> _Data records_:
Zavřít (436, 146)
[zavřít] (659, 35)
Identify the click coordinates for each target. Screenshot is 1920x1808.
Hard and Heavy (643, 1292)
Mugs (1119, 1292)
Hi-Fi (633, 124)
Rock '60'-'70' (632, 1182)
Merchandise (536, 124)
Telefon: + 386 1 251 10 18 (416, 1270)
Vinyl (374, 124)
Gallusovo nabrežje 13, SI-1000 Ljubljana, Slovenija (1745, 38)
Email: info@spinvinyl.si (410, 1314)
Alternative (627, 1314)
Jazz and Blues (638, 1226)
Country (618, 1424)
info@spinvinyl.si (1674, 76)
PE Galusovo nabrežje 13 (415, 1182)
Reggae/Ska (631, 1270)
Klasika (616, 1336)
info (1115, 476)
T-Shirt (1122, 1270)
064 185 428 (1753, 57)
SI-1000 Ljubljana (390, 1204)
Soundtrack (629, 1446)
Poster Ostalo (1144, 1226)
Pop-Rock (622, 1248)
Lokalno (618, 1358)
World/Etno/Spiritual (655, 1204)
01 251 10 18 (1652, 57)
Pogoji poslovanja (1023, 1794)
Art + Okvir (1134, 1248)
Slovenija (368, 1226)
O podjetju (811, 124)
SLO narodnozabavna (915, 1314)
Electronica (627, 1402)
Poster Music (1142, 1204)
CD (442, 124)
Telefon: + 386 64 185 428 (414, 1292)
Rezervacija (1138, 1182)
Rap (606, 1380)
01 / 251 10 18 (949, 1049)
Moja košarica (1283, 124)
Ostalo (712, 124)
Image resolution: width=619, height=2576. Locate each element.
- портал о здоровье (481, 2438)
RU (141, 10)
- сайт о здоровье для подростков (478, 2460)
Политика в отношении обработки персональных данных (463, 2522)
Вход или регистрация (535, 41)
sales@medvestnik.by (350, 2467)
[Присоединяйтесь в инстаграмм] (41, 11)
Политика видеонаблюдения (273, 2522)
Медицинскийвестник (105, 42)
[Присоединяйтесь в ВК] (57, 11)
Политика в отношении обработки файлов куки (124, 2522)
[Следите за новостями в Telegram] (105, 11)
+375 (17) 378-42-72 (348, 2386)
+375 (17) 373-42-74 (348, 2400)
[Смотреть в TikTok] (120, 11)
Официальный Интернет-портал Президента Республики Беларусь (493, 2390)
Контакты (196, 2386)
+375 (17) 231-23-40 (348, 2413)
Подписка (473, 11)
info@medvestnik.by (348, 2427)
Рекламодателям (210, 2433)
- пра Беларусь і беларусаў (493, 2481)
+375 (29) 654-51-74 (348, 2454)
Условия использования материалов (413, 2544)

> _Problem requirements_:
Nothing should be returned except the lines from the first line of the data above through the line with "sales@medvestnik.by (350, 2467)", each one exact.

> _Reply_:
Zavřít (436, 146)
[zavřít] (659, 35)
Identify the click coordinates for each target. Screenshot is 1920x1808.
Hard and Heavy (643, 1292)
Mugs (1119, 1292)
Hi-Fi (633, 124)
Rock '60'-'70' (632, 1182)
Merchandise (536, 124)
Telefon: + 386 1 251 10 18 (416, 1270)
Vinyl (374, 124)
Gallusovo nabrežje 13, SI-1000 Ljubljana, Slovenija (1745, 38)
Email: info@spinvinyl.si (410, 1314)
Alternative (627, 1314)
Jazz and Blues (638, 1226)
Country (618, 1424)
info@spinvinyl.si (1674, 76)
PE Galusovo nabrežje 13 (415, 1182)
Reggae/Ska (631, 1270)
Klasika (616, 1336)
info (1115, 476)
T-Shirt (1122, 1270)
064 185 428 (1753, 57)
SI-1000 Ljubljana (390, 1204)
Soundtrack (629, 1446)
Poster Ostalo (1144, 1226)
Pop-Rock (622, 1248)
Lokalno (618, 1358)
World/Etno/Spiritual (655, 1204)
01 251 10 18 (1652, 57)
Pogoji poslovanja (1023, 1794)
Art + Okvir (1134, 1248)
Slovenija (368, 1226)
O podjetju (811, 124)
SLO narodnozabavna (915, 1314)
Electronica (627, 1402)
Poster Music (1142, 1204)
CD (442, 124)
Telefon: + 386 64 185 428 (414, 1292)
Rezervacija (1138, 1182)
Rap (606, 1380)
01 / 251 10 18 (949, 1049)
Moja košarica (1283, 124)
Ostalo (712, 124)
Image resolution: width=619, height=2576. Locate each element.
- портал о здоровье (481, 2438)
RU (141, 10)
- сайт о здоровье для подростков (478, 2460)
Политика в отношении обработки персональных данных (463, 2522)
Вход или регистрация (535, 41)
sales@medvestnik.by (350, 2467)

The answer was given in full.